What more do you want? Suffice to say that the Hackney Empire pantomime, even without Clive Rowe this year, has absolutely everything you would expect in a traditional Christmas show, including – I hadn’t forgotten – rhyming couplets and a spanking new dame who gives Adele a run for her money with the big song from the new James Bond movie.

Of course, the venue itself is half the excitement. Frank Matcham’s glorious, gilded pleasure dome is big enough for all of us, and the place purrs with delight as Susie McKenna’s production (she writes and directs the whole thing) unfolds at a cracking pace, even if the first half is ninety minutes long.

Twin poles of good and evil are represented by Rina Fatania’s chuckling, chattering Fairy Bowbells and Kat B’s dread-locked, super-cool King Rat. Joanna Riding’s Dick steers a middle path through painted front cloths, the Fitzwarrens’ kitchen – where she’s caught in a day-glo nimbus of sudden love with Alexia Khadime’s feisty, strong-limbed Alice – and the escape to the high seas after being falsely accused of robbing the Fitzwarrens’ safe.

It’s never clear why everyone else in the cast goes with her, but that’s another of panto’s inexplicable joys.
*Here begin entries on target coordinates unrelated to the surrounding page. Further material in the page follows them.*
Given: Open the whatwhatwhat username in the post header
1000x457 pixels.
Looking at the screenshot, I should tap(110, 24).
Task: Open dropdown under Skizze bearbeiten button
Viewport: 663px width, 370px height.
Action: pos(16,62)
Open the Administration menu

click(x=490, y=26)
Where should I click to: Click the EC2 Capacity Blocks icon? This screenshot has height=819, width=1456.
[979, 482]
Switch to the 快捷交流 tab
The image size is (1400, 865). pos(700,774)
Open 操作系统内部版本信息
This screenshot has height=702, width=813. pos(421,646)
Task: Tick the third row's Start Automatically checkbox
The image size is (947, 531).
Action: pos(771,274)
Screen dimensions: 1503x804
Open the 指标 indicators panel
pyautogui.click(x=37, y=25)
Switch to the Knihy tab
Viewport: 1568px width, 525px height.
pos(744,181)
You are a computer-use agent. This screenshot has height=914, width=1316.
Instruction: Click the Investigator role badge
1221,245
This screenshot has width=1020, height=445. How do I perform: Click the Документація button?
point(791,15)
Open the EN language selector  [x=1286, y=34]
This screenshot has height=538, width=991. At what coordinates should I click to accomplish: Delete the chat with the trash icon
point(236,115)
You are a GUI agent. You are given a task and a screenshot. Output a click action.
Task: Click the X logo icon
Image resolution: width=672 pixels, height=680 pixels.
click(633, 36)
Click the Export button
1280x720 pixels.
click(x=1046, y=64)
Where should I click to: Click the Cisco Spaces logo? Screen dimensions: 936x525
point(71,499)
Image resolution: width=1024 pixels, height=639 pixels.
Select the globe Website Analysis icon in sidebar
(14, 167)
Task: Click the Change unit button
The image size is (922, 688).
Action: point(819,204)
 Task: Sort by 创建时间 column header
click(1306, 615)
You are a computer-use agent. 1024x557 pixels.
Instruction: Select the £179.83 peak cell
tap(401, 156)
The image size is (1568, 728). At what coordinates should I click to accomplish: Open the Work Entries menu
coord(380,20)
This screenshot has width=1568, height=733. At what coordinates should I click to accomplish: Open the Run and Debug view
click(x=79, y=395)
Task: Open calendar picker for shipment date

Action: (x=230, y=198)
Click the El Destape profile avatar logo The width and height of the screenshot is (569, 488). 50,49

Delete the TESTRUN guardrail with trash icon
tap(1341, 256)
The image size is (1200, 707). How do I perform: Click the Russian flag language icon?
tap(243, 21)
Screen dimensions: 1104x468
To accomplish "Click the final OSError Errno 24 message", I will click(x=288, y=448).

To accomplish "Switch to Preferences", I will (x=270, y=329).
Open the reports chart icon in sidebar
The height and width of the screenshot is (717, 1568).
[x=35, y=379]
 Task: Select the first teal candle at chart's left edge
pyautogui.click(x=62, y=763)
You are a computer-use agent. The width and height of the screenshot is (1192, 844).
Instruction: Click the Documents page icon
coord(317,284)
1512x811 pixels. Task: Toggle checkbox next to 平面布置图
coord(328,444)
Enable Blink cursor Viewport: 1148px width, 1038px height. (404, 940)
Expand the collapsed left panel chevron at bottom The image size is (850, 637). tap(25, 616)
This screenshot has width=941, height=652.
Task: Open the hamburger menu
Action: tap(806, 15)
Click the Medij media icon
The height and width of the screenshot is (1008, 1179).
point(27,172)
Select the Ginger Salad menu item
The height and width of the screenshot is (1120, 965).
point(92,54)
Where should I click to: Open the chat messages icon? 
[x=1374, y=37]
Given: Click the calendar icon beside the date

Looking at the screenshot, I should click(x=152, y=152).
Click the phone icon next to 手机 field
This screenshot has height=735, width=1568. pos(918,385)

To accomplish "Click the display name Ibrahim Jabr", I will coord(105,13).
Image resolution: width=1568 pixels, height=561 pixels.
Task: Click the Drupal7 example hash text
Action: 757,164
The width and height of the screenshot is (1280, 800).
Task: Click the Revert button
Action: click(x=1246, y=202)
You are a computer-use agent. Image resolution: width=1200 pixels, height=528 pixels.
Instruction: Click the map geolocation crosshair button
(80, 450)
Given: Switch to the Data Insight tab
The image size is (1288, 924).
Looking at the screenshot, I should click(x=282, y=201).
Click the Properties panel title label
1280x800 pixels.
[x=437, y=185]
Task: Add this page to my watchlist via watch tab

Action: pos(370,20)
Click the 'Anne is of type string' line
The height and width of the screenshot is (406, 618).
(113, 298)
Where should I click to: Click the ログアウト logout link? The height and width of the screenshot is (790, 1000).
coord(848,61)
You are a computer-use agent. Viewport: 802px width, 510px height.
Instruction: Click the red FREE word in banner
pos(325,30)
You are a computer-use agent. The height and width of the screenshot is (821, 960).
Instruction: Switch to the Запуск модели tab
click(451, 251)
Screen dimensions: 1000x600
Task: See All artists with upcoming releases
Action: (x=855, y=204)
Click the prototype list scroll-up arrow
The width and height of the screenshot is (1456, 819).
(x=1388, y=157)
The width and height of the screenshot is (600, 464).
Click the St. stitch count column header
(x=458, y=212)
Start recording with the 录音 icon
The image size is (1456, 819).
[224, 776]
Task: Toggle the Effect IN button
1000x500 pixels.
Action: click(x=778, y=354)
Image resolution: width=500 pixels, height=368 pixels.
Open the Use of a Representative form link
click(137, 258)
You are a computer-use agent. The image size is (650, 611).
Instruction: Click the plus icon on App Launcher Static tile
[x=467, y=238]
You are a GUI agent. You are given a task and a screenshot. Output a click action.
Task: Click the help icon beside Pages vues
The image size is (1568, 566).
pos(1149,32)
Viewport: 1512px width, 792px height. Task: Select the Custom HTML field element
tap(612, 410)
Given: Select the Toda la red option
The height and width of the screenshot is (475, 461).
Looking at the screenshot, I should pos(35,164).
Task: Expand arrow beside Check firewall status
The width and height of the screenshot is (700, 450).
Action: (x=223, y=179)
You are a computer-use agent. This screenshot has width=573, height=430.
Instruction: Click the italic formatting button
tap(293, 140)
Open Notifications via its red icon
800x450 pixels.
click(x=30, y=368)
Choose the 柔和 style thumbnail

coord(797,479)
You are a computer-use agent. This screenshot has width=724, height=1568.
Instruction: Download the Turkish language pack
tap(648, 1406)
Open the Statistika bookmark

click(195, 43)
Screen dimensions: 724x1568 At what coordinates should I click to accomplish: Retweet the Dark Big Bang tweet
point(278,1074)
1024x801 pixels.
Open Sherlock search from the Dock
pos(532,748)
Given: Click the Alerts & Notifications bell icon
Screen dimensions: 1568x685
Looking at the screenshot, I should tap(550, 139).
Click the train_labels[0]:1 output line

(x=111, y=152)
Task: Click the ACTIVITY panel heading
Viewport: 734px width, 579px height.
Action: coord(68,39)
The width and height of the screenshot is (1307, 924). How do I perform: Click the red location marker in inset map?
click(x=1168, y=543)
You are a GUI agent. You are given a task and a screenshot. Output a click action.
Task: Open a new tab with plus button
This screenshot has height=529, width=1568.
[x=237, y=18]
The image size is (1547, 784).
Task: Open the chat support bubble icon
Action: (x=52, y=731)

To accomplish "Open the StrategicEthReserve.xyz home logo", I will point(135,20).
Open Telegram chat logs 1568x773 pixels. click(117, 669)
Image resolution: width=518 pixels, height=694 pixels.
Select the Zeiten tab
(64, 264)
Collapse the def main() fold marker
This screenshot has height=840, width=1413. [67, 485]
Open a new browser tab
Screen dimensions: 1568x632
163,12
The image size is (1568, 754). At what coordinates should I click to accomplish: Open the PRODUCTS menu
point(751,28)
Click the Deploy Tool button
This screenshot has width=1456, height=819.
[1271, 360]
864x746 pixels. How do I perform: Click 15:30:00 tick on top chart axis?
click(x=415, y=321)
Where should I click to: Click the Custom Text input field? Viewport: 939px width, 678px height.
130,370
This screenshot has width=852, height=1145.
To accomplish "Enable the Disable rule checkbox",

Having chased each other round London town, they all find themselves chased around the desert island, absorbing an extra quest for the sacred sea-shell and an aquamarine mermaid for Darren Hart’s likeable Idle Jack.

Steve Elias, well-known as a musical theatre performer, is a revelation as Sarah the Cook, a Welsh widow with a big voice and a sudden craving for the “multilateral” charms of Hackney’s inclusive community. He combines outrageous music hall bravura with steely discipline in the classic manner, sporting a hilarious array of curly wigs, aprons and plastic bosom accoutrements.

Elias also co-choreographs the show (with Sam Francis), while the splendidly phlegmatic five-piece band under Mark Dickman doesn’t miss a trick, or a pratfall, in either the custard pie kitchen sequence or the roster of faintly familiar pop songs.

What I most admire about McKenna’s pantos - and this is one of the very best - are their generosity of spirit, colourful costumes and designs (by Lotte Collett), technical efficiency and absolute regard for panto lore, as embodied in the song sheet, Elias, Riding and Tony Whittle’s Eric Morecambe-like Alderman, a man for whom no gag, nor no skate, is too cheap. This is the perfect holiday outing.